The following poem is Dan Almagor’s response to the ongoing violence of the Israeli-Palestinian Conflict. Although I personally have not experienced times of war, I wanted to write a personal response based off the stories of my father’s childhood. Through an emulation of We Shoot Children Too, Don’t We, I wished to convey some meaning of the emotions that come with war times and explore a story that invokes empathy and insight to both myself and readers.
Prompt: Discuss the ideas developed by the text creator about an individual’s attempt to reconcile the desire to act independently with the need for security. (June 2005)
We Shoot Children Too, Don’t We
Dan Almagor
Most of these people truly desire
To harvest their olive trees
As they have for hundreds of years.
Most of these people truly desire to raise their kids
Not to throw stones
Or Molotov cocktails,
But to study in peace,
To play in peace,
And to raise a flag.
Their own flag.
And facing that flag, to cry
As we did, that night, then, excited as we were.

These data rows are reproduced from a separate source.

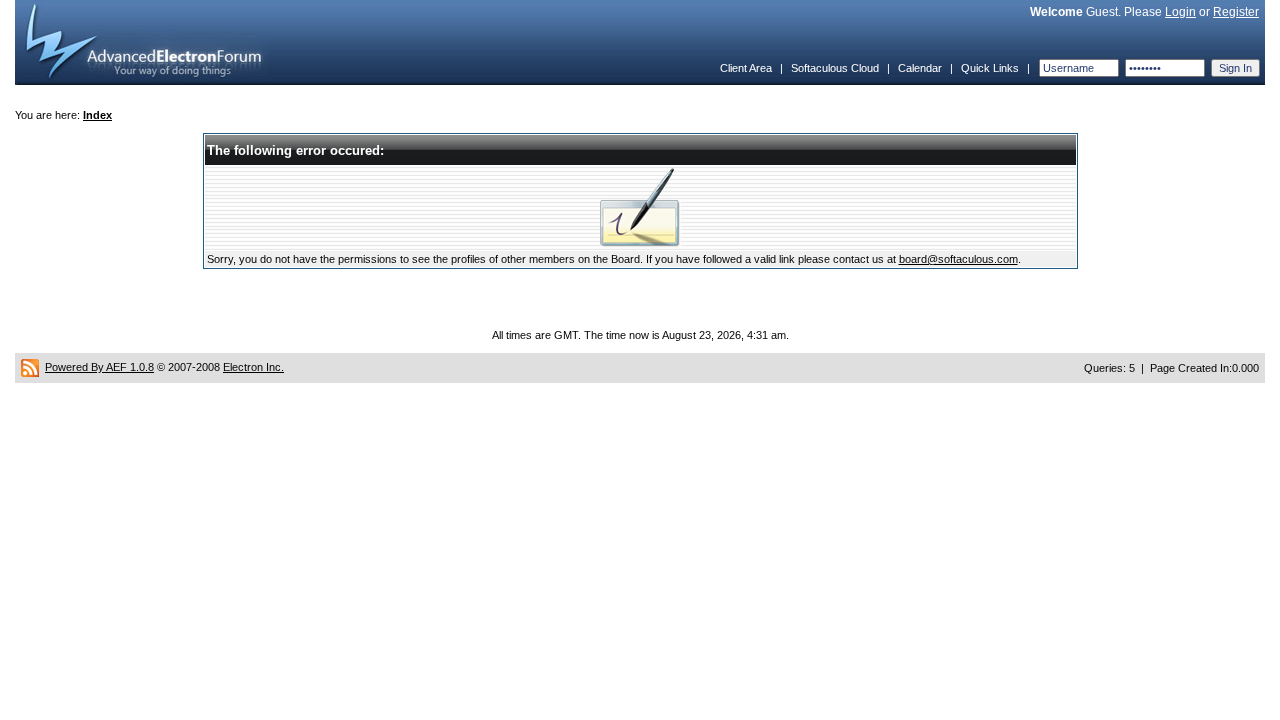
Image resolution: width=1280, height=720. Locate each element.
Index (97, 115)
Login (1180, 12)
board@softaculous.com (958, 259)
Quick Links (990, 68)
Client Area (746, 68)
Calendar (920, 68)
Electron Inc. (253, 367)
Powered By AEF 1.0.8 (99, 367)
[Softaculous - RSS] (30, 367)
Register (1236, 12)
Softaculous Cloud (835, 68)
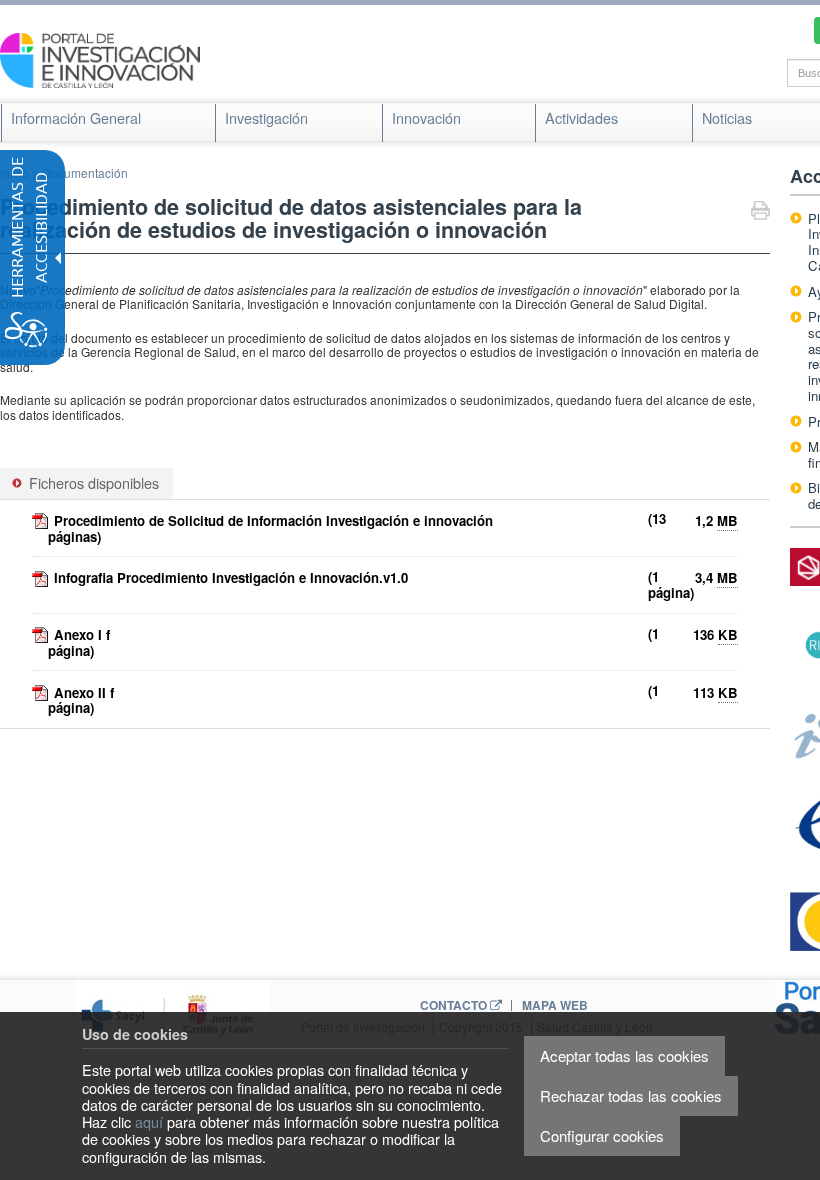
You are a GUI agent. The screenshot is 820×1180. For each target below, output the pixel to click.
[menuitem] (76, 118)
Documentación (85, 172)
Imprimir (760, 212)
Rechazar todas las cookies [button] (631, 1095)
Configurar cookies (602, 1135)
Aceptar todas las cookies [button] (624, 1055)
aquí (149, 1121)
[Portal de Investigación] (100, 58)
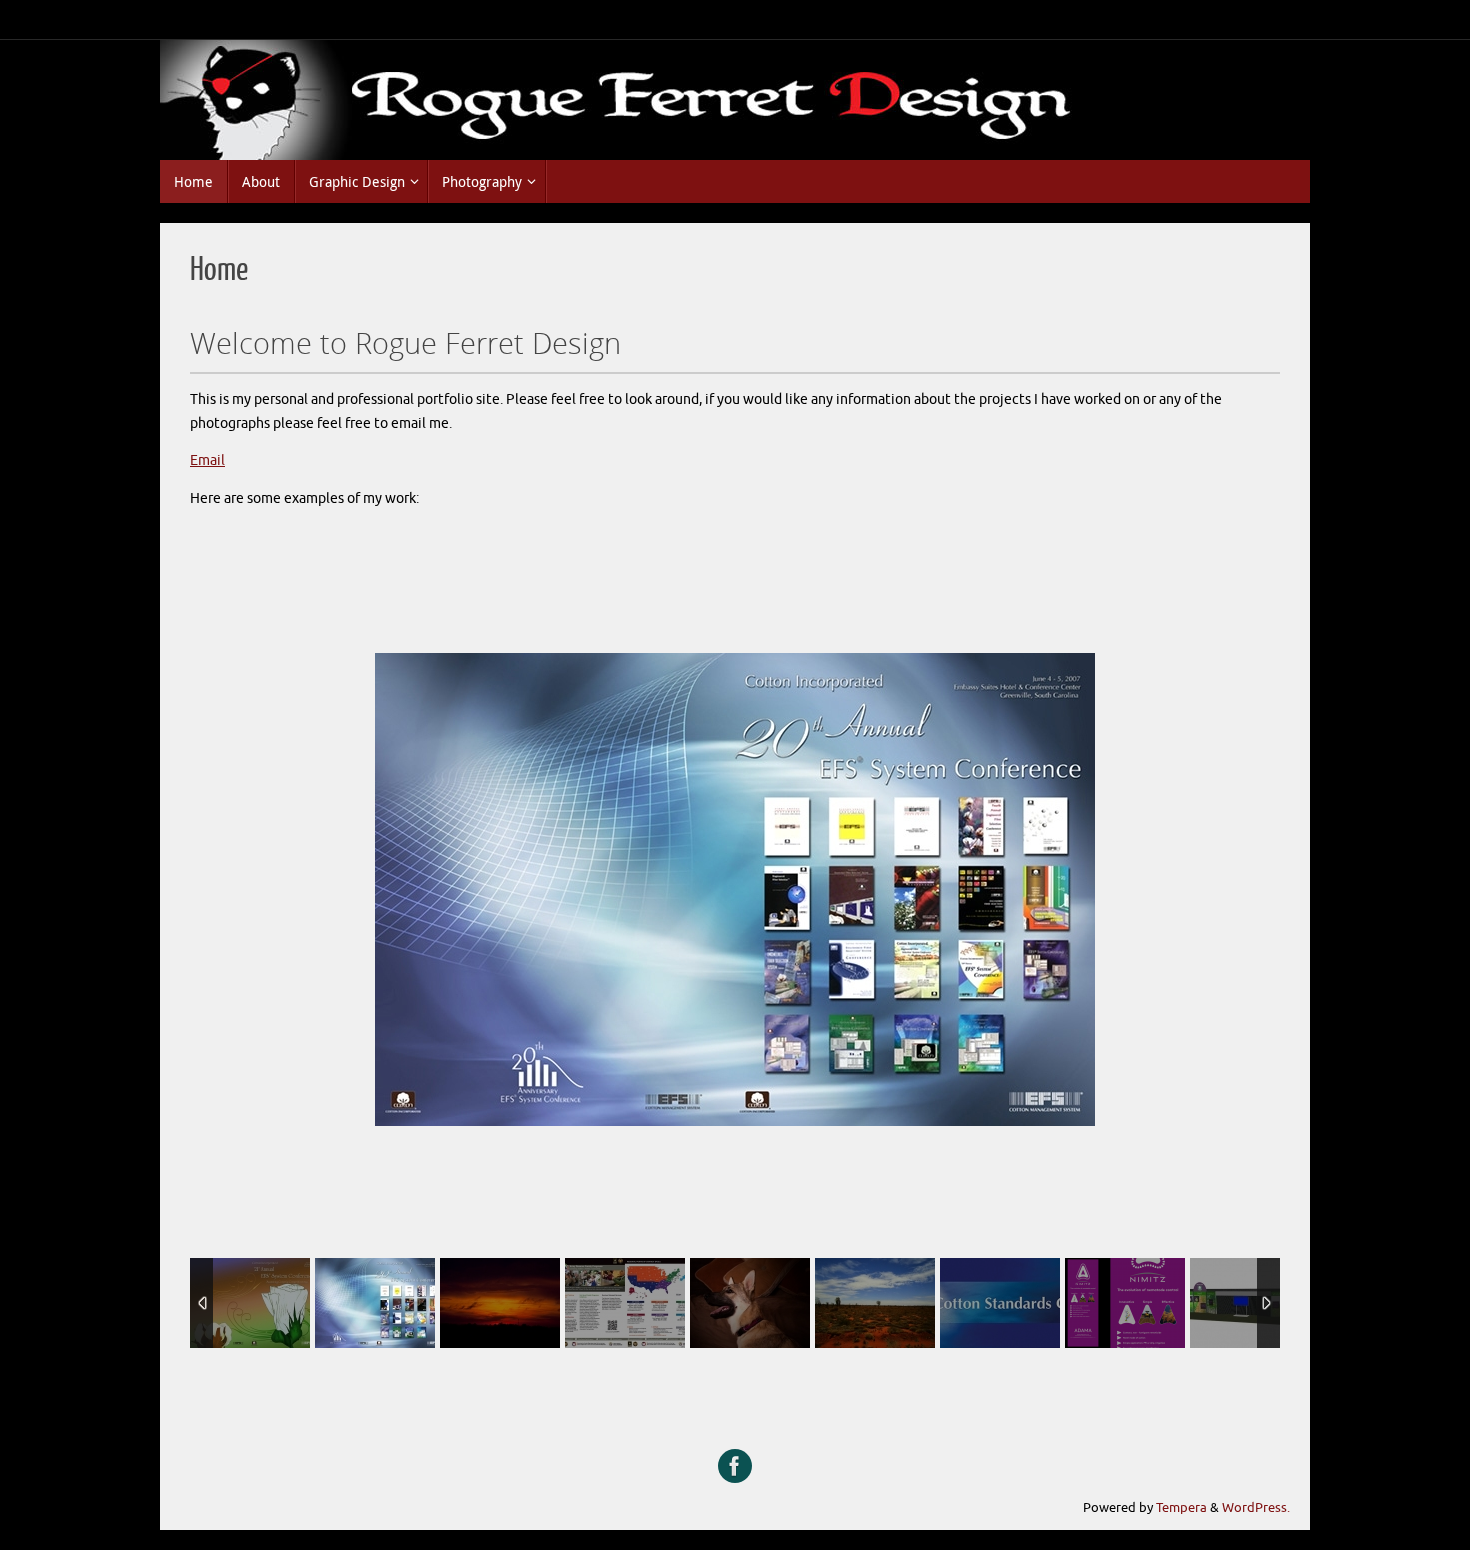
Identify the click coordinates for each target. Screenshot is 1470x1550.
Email (207, 460)
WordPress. (1256, 1508)
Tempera (1181, 1508)
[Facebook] (735, 1466)
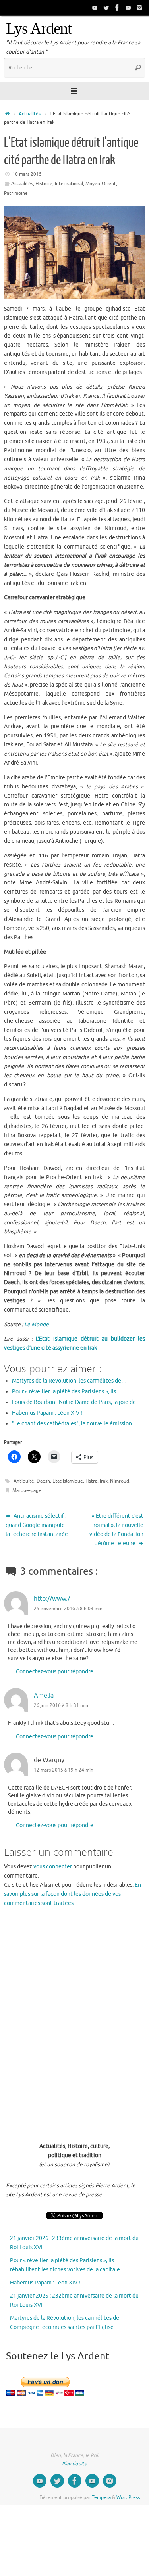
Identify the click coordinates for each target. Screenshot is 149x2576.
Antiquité (24, 1481)
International (69, 183)
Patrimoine (16, 193)
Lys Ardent (39, 28)
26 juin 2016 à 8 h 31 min (61, 1705)
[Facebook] (117, 7)
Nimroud (119, 1481)
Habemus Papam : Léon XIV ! (45, 2282)
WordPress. (128, 2497)
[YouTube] (95, 7)
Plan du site (74, 2464)
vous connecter (52, 1866)
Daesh (43, 1481)
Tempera (101, 2497)
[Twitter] (106, 7)
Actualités (30, 114)
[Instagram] (139, 7)
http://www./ (52, 1598)
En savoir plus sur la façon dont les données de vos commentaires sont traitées (72, 1894)
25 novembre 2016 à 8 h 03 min (68, 1608)
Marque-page (26, 1490)
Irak (104, 1481)
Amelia (44, 1695)
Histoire (43, 183)
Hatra (91, 1481)
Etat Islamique (67, 1481)
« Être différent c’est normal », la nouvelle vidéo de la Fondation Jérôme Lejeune (116, 1530)
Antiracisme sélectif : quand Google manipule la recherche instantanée (37, 1525)
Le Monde (36, 1324)
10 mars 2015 (27, 174)
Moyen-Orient (100, 183)
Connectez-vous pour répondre (54, 1671)
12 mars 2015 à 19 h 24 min (63, 1770)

And we have no, have no, have no
Right in the world
To rob them of this desire.
This flag,
These tears.
These tears, which always, always
Come after all the others.
Let us start preparing our defense.
We will need it soon enough.
All those who actually did it,
And those who still do.
And those who hushed it up,
And those who still do.
And those who said nothing,
And those who clucked their tongues, saying
“Something must be done, really;
(But not tonight. I have a concert,
A gala,
A birthday!)”
Yes, we’ll all get our summons one day
For the Colonels’ trials.
The Colonel’s trials are coming,
Their time will come, it must be so.
The trials of the Generals, the Colonels,
The division, the battalion,
And the platoon commanders.
There is no escaping it.
This is how history works.
What shall we say?
What will the Colonels, the Captains, the
Corporals say?
What will they say
Of those terrible beatings,
The brutality,
Of houses blown up,
And most of all, the humiliation.
That humiliation.
Of patients forced to wipe the writing
off the walls.
Of old men forced to take down a flag
From an electric pole,
Who were electrocuted, or fell
And broke their legs.
Of the old water carrier
Whom soldiers ordered off his donkey
And rode on his back, just for fun.
Mean, arrogant, and dumb.
Who do we think we are?
Who gave us the right
To be so deaf, so dumb?
Ignoring the obvious: They are as human
As we are, as we are.
At least as human as we used to be
Only forty-one years ago.
No less diligent, no less smart.
As sensitive, as full of hope.
They love their wives and children
As we do, no less.
And our children now shoot theirs
With lead, plastic bullets, and gas.
The Palestinian state will come to pass.
It will.
Not a poet wrote this.
History will.
And seasons may come, and seasons may go,
And life goes on as we very well know.
Weddings, and births, and deaths all the same-
But just the shame of it. The shame.
In Search of Peace
Most of my people truly desire
To raise their children in peace
As they have for hundreds of years.
Most of my people truly desire
Not to live in discrimination
Or to live in fear of their colours.
To walk in peace,
To raise their hands freely in the air
Without the fear of guns,
Conscription and lost siblings.
Let us start preparing our escape,
We will need it soon enough.
My grandmother’s hands
Were pulling her children out of the war zone.
My father’s hands, raw and bloody,
Dragging his own body through this new land,
This new, new land that is foreign to him,
His mother tongue, no longer present in the air.
Dizzy with this bright new land where screams
And fear of marching feet
Are a mere background noise.
This is the land,
Where my hands will drag,
But this time,
Soft and protected,
Free and fearless.
So how dare I complain of these paper-cuts,
stubbed toes,
and cold showers,
When they have suffered
From far greater wounds than I?
How dare I complain?
In the above emulation, the central story behind my poem originated from my father’s childhood stories when he was still living in Vietnam during the war between the North and South. Similar to the Israeli-Palestinian Conflict, South Vietnam fought for its independence from the Communist North. He told stories of young boys forcefully taken from their homes at night to fight in the war, and the painful journey of my widowed aunt immigrating to Canada in search of security while pregnant with her second child. Throughout my emulation, I shifted perspectives from my own, to my ancestors, and back to first person. By doing so, I wanted to broaden the perspectives the audience is reading in and compare the difficulties of war times to the comfortable present.